Task details: Return all of the records below verbatim.
(Record extracts Opens)
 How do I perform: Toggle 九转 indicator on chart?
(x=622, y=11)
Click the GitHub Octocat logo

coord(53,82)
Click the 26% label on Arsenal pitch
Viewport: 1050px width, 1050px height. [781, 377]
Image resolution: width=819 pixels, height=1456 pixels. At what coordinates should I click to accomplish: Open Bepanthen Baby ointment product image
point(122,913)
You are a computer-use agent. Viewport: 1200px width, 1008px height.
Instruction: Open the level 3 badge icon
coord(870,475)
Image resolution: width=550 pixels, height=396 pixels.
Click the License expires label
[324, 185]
(Record extracts Closes)
Response box:
 How do I perform: Toggle 九转 indicator on chart?
(x=622, y=11)
Click the GitHub Octocat logo

coord(53,82)
Click the 26% label on Arsenal pitch
Viewport: 1050px width, 1050px height. [781, 377]
Image resolution: width=819 pixels, height=1456 pixels. At what coordinates should I click to accomplish: Open Bepanthen Baby ointment product image
point(122,913)
You are a computer-use agent. Viewport: 1200px width, 1008px height.
Instruction: Open the level 3 badge icon
coord(870,475)
Image resolution: width=550 pixels, height=396 pixels.
Click the License expires label
[324, 185]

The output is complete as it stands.